11/09/2020 les-crises.fr  15 min #179120

Irak : Ce que Colin Powell savait et ce qu'il a dit aux Nations Unies

Source :  The Intercept, Jon Schwartz

On a beaucoup critiqué Powell dans ce dossier -  il a parlé de « douleur » et de quelque chose « qui ferait à jamais partie de sa vie » - mais pas encore assez. Powell, qui était alors secrétaire d'État sous la présidence de George W. Bush, est allé au delà de commettre de terribles erreurs : il a fabriqué des « preuves » et ignoré des avertissement répétés lui précisant que ses propos étaient mensongers.

Malheureusement, le Congrès n'a jamais enquêté sur l'utilisation par Powell des renseignements qu'on lui a fournis, si bien qu'il reste beaucoup de détails que nous ne connaissons pas. Mais même ainsi, ce qui a été divulgué est tout à fait accablant. Et quoique que les médias institutionnels n'aient jamais creusé ce dossier, nous pouvons reprendre la présentation de Powell ligne à ligne pour mettre en valeur le décalage entre ce qu'il savait et ce qu'il a affirmé au monde entier. Et comme vous allez le voir, il y a beaucoup à dire.

Le discours de Powell peut être téléchargé sur le site du Département d'Etat. Tous les liens des autres sources sont listés ci-dessous.

Certitude en public, doute en privé

Ce 5 février, devant le conseil de sécurité des Nations-Unies, Colin Powell était-il certain que ses propos étaient exacts ? C'était le cas :

POWELL : mes collègues, chaque affirmation que je fais aujourd'hui s'appuie sur des sources, des sources robustes. ce ne sont pas des allégations. Ce que nous vous donnons, ce sont des faits et des conclusions basés sur des renseignements fiables.

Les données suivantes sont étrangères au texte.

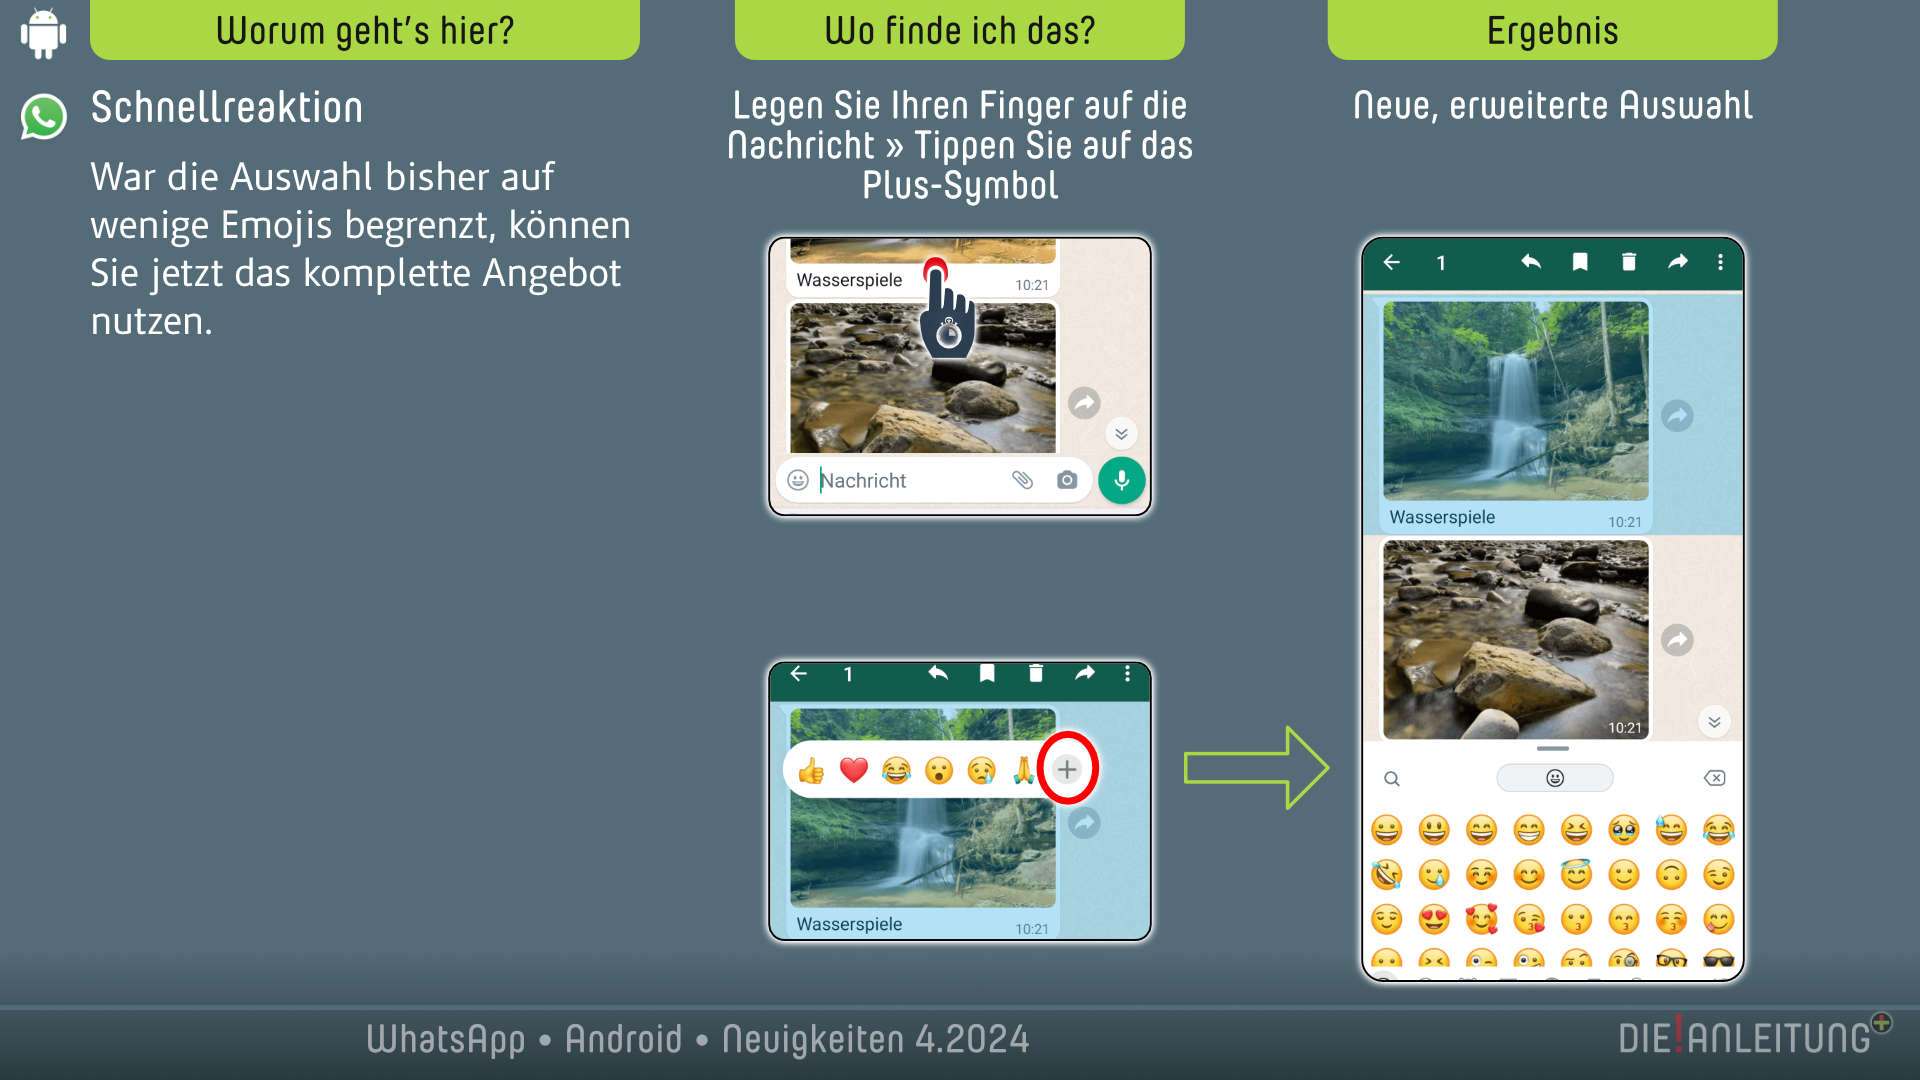Select the thumbs-up reaction emoji
This screenshot has height=1080, width=1920.
coord(811,770)
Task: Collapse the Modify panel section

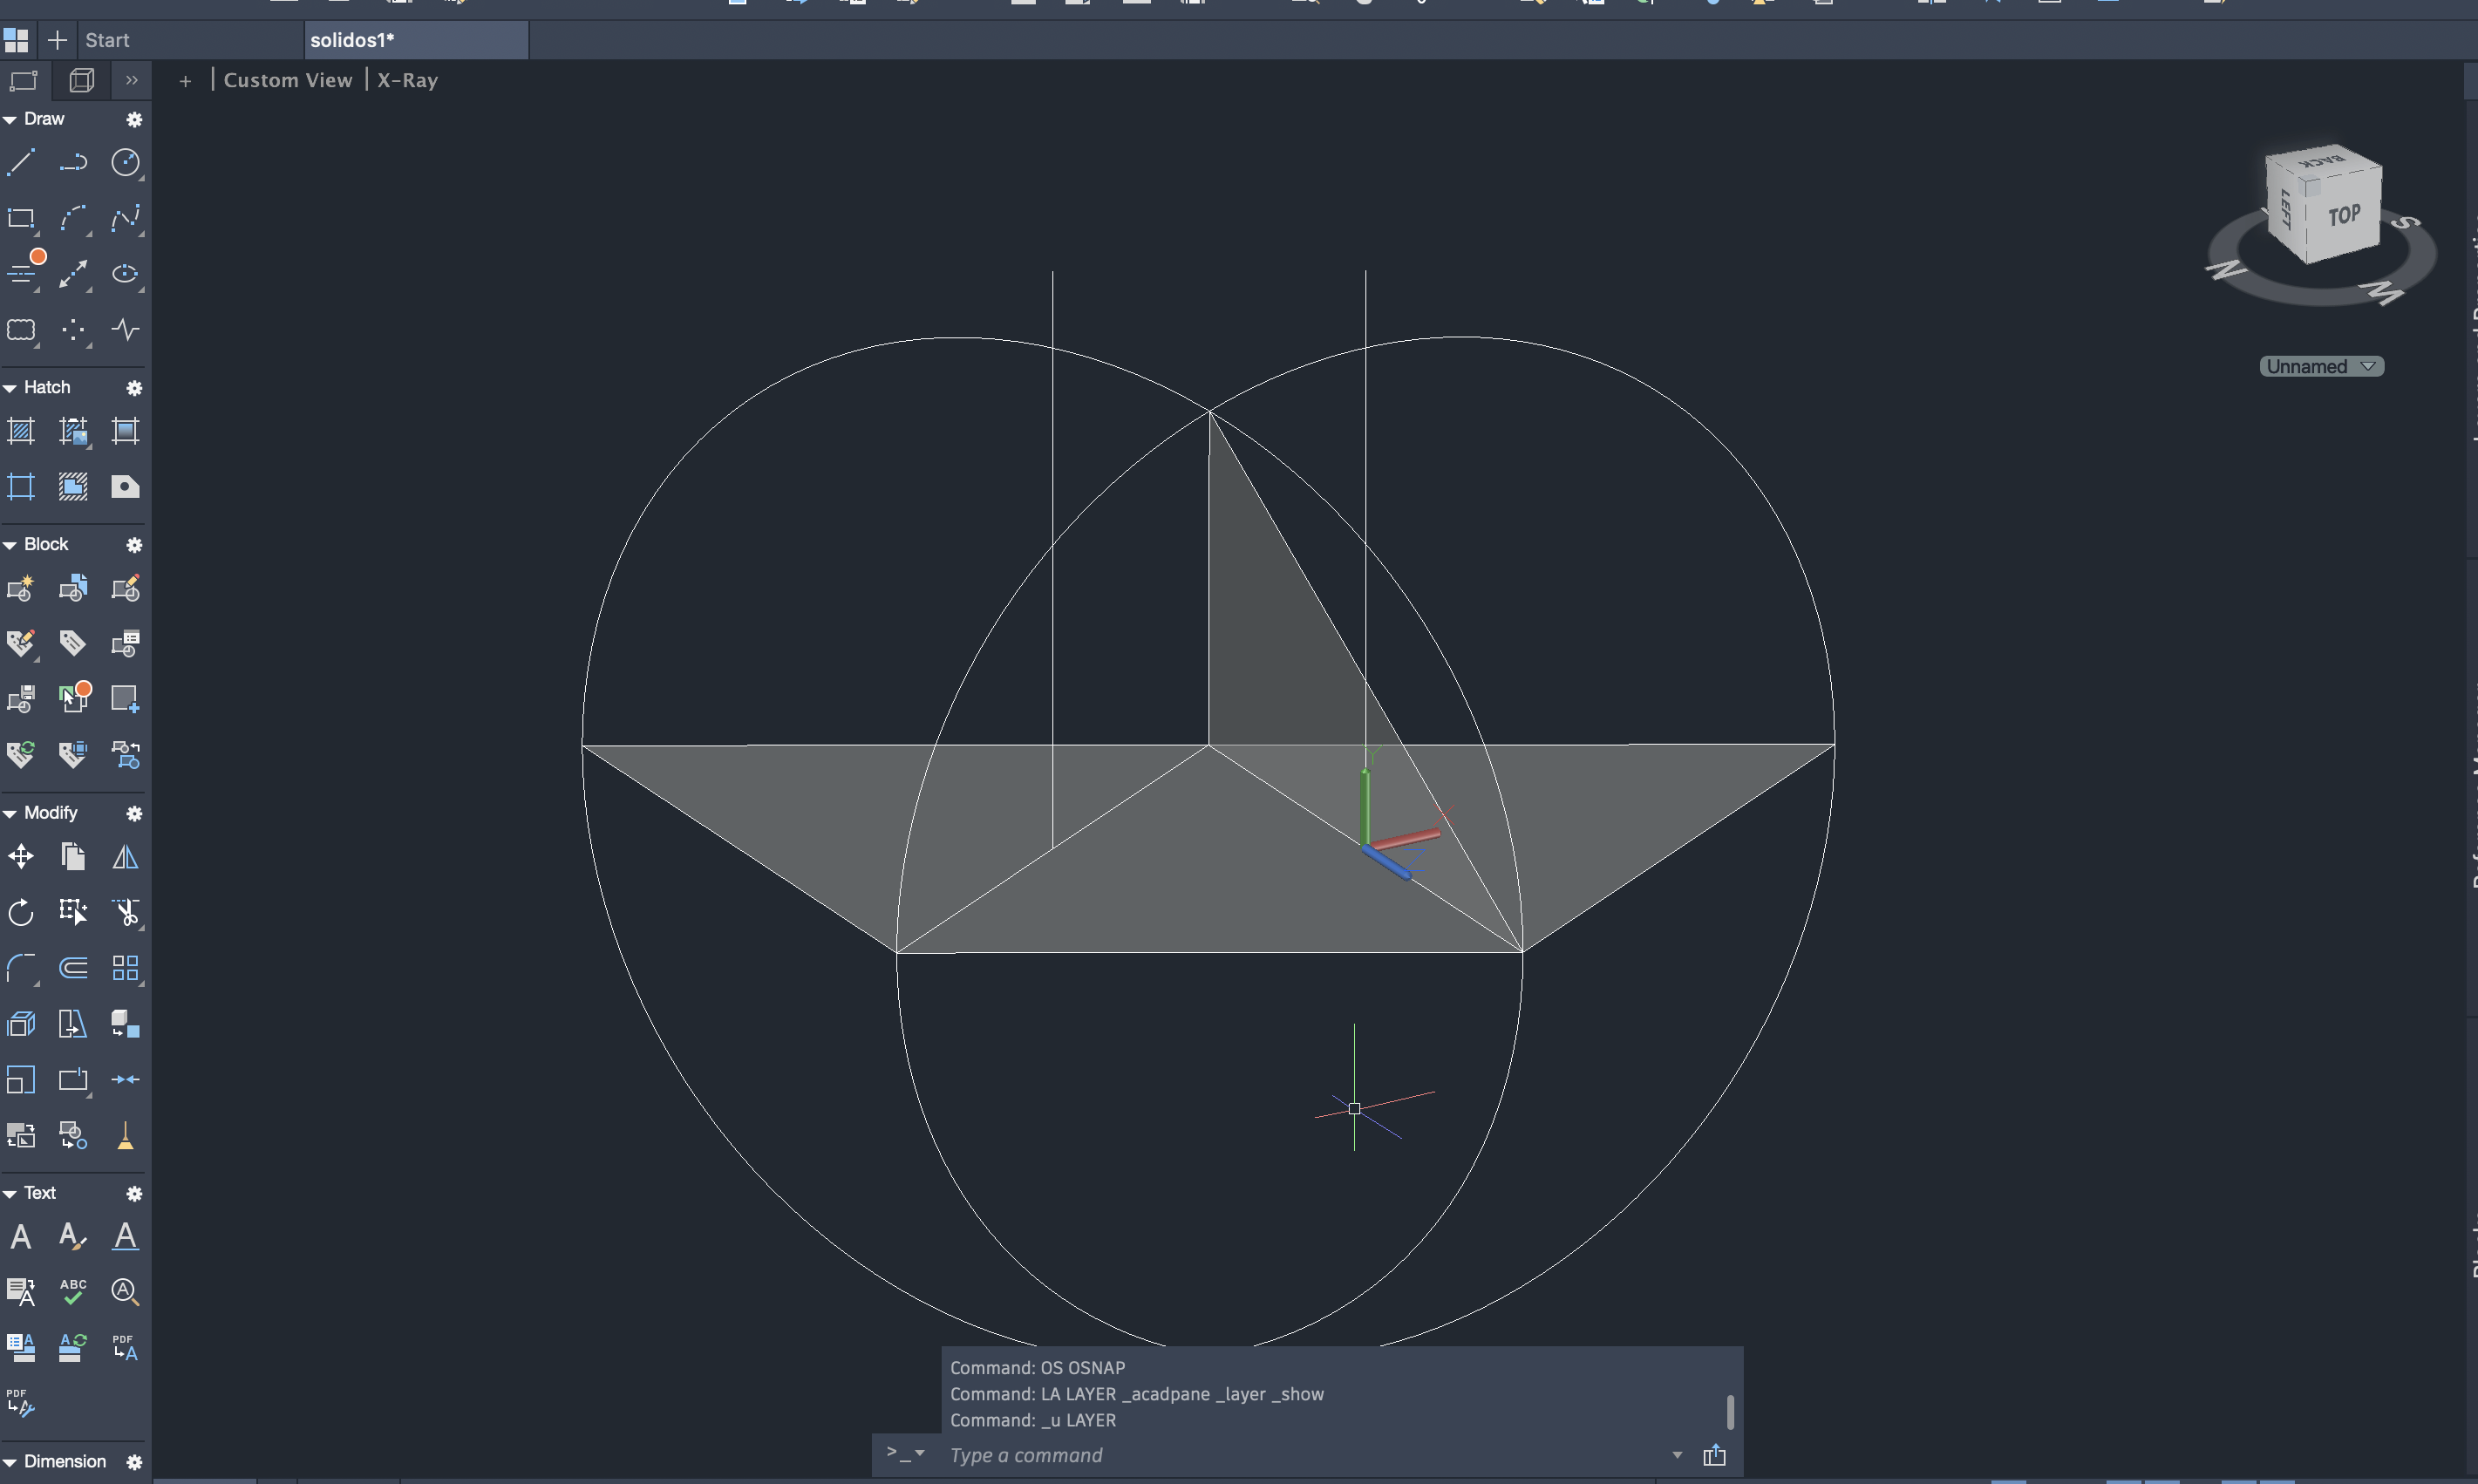Action: tap(10, 813)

Plus tard, au sujet de savoir si l'Irak avait reconstitué son programme d'armes nucléaires, il affirmait :

POWELL : Il n'y a aucun doute dans mon esprit...

Ceci, en public. Et en privé ? D'après Larry Wilkerson, chef du personnel de Powell, voici ce à quoi Powell pensait  au même instant :

WILKERSON : [Powell], l'air songeur, était entré dans mon bureau et il a lâché quelques mois du style « Je me demande comment nous nous sentirons tous si nous envoyons un demi-million de soldats en Irak, cherchant partout à travers le pays, et que nous ne trouvions rien ».

Des mensonges manifestes

Voici ce que Powell a dit au sujet des tristement célèbres tubes en aluminium achetés par l'Irak, supposément destinés à leur programme secret d'armes nucléaires :

POWELL : il me semble curieux que ces tubes [en aluminium] aient été fabriqués avec une précision bien meilleure que les normes américaines pour des fusées similaires. Peut-être que les Irakiens produisent leurs armes conventionnelles avec un niveau de standard plus élevé que le nôtre, mais je ne le pense pas.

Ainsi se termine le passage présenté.